On a smaller scale, we are witnessing DFIs funding ESG ventures from microfinance to recycling and sustainability. These themes are likely to gain momentum with increased focus on self-regulation driven by corporate responsibility on climate change, as well as Government regulation on extended producer responsibility (EPR) norms.
How is A&M positioned to offer the right solutions to clients?
At A&M, we differentiate ourselves by focusing on value creation for clients and supporting them throughout their entire lifecycle. This comprehensive approach, encompassing strategy consulting, deal origination and execution, all types of diligence, post deal integration and performance improvement and to even turnaround situations.
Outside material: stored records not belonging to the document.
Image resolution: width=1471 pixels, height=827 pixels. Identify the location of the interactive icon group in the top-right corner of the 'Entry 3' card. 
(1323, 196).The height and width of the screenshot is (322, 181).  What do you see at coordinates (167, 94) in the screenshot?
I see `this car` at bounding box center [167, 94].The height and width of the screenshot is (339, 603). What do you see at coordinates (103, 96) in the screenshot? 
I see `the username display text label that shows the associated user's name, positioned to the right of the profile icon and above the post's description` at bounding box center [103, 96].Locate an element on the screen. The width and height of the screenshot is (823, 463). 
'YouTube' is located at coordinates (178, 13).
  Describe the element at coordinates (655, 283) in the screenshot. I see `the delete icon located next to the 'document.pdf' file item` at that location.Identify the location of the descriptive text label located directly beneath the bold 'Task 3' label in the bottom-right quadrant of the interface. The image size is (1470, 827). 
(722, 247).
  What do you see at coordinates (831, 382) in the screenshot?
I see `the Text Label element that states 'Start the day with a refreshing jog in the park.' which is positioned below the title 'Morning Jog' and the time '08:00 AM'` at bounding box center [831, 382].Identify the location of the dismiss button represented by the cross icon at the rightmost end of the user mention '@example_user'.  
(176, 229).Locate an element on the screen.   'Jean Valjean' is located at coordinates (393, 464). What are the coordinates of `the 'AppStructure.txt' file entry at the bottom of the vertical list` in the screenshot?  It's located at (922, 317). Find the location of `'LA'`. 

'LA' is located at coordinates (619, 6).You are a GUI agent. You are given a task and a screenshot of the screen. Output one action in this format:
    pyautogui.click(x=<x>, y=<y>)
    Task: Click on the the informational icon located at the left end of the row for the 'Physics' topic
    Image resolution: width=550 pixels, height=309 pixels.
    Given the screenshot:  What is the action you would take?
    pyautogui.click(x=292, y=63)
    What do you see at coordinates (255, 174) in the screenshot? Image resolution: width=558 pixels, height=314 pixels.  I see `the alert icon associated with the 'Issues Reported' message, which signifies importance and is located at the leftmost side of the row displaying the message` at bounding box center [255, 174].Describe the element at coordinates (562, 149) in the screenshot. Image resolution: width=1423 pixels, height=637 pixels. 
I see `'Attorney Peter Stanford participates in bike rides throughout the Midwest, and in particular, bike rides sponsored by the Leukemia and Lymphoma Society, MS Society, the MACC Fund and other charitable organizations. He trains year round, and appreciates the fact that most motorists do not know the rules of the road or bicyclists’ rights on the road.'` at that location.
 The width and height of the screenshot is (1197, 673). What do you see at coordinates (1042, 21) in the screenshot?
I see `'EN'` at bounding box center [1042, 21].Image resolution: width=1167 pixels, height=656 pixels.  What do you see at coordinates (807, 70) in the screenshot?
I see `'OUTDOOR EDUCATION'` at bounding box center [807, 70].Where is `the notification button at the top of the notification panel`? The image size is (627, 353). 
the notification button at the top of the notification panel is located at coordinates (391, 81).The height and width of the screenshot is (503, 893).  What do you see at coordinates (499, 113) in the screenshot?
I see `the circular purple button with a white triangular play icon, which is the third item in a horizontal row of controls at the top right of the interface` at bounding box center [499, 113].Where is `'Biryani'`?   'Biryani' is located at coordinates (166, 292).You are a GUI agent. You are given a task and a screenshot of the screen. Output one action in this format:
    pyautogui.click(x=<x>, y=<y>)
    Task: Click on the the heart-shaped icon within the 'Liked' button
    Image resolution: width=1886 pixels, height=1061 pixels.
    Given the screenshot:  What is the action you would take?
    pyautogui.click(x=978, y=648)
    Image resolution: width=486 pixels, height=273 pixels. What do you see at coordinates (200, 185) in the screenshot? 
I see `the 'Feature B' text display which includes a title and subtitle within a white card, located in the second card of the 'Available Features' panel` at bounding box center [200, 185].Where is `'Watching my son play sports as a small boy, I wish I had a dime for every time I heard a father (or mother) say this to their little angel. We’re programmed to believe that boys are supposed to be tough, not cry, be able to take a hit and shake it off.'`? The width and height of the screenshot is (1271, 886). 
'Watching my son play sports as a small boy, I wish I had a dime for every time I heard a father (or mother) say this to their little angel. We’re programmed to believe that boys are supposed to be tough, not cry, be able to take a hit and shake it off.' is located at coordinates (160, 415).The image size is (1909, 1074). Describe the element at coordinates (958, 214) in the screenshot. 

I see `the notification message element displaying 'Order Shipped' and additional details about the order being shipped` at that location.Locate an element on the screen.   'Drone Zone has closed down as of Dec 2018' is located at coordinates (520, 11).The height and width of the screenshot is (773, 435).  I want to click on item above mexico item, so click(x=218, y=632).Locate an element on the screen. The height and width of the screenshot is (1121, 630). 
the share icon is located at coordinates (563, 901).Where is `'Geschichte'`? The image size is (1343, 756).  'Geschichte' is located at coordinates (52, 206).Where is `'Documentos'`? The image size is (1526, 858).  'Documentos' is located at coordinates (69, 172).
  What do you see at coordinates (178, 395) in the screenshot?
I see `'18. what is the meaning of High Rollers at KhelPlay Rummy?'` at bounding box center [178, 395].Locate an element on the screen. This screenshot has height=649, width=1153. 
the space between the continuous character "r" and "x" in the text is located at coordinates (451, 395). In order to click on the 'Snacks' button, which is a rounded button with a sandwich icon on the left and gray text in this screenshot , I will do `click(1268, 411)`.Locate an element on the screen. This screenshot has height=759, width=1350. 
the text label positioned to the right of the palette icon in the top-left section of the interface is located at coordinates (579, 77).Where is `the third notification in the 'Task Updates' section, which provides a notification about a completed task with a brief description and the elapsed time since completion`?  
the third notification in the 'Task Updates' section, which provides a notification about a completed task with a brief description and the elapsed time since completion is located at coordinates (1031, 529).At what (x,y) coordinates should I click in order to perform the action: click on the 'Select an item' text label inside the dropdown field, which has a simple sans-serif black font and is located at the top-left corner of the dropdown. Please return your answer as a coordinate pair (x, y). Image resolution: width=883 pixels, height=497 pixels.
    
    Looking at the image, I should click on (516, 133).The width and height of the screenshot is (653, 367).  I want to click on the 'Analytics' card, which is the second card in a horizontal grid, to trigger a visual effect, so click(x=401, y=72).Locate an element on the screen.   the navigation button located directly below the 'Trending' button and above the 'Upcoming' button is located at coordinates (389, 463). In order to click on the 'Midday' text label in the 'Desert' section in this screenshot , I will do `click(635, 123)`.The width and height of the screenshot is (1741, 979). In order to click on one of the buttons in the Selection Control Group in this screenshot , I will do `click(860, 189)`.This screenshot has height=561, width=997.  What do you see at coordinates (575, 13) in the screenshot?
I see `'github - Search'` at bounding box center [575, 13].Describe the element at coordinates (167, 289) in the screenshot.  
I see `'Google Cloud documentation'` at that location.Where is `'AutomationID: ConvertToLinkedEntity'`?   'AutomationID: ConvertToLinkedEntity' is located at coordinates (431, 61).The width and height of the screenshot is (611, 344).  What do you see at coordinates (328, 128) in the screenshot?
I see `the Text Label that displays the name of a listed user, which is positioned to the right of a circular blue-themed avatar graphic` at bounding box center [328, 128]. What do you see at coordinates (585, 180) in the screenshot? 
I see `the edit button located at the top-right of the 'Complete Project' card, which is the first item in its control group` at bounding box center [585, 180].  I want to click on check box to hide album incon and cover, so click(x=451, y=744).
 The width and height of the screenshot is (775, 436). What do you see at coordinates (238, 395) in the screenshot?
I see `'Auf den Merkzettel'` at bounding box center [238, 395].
This allows us to develop an unparalleled understanding of our clients' needs and ability to optimise value for them through significant periods of change.
Alvarez & Marsal has been building a corporate finance franchise with seasoned professionals across the Americas, EMEA, and APAC. The India team has been around for over a decade focused on growth, special situation and stressed asset deals across M&A and capital raising. (what is special situation)
Also Read: Alvarez & Marsal plans big bet on India; to grow senior team 3x in next two-three years
What is your view on valuations in the private and public markets? Do you feel it is sustainable in the medium to long term?
The public markets continue to remain overvalued - while corporate earnings have been healthy and are projected to continue growing, these gains may not seem to fully justify current valuations. Currently, the market is trading at ~21-22 times FY25E EPS, which is on the higher end of the spectrum. However, for many strong companies who can deliver the growth rates which have been baked into their valuation, current valuation multiples may well be justified. High valuations in core industrial sectors indicate confidence in the manufacturing potential for India.
The markets are also likely reflecting the continued third term and the perceived stability of the Government. It is on the back of significant GDP growth rate on a huge demographic base where both rural and urban demand continues to remain robust for all sectors. India is clearly an asset class on its own.
Do you feel private capex is turning the corner? Is yes, can you underline the key sectors and themes driving it?
Over the past few years, capital expenditure has primarily been undertaken by the government due to limited participation by the private sector. The proposed capital expenditure in the interim budget of 2024 showed an increase of 11 percent in capital expenditure to over INR 10 trillion.
We see average capacity utilisations of 74 percent indicating that corporates will need to incur further capex to expand capacities. Strong earnings coupled with healthy balance sheets and access to low-cost capital provide corporates the required impetus to undertake large expansion projects.
Private companies are expected to increase their investments towards the end of this fiscal year. Manufacturing, industrial, and power sectors are likely to lead this growth.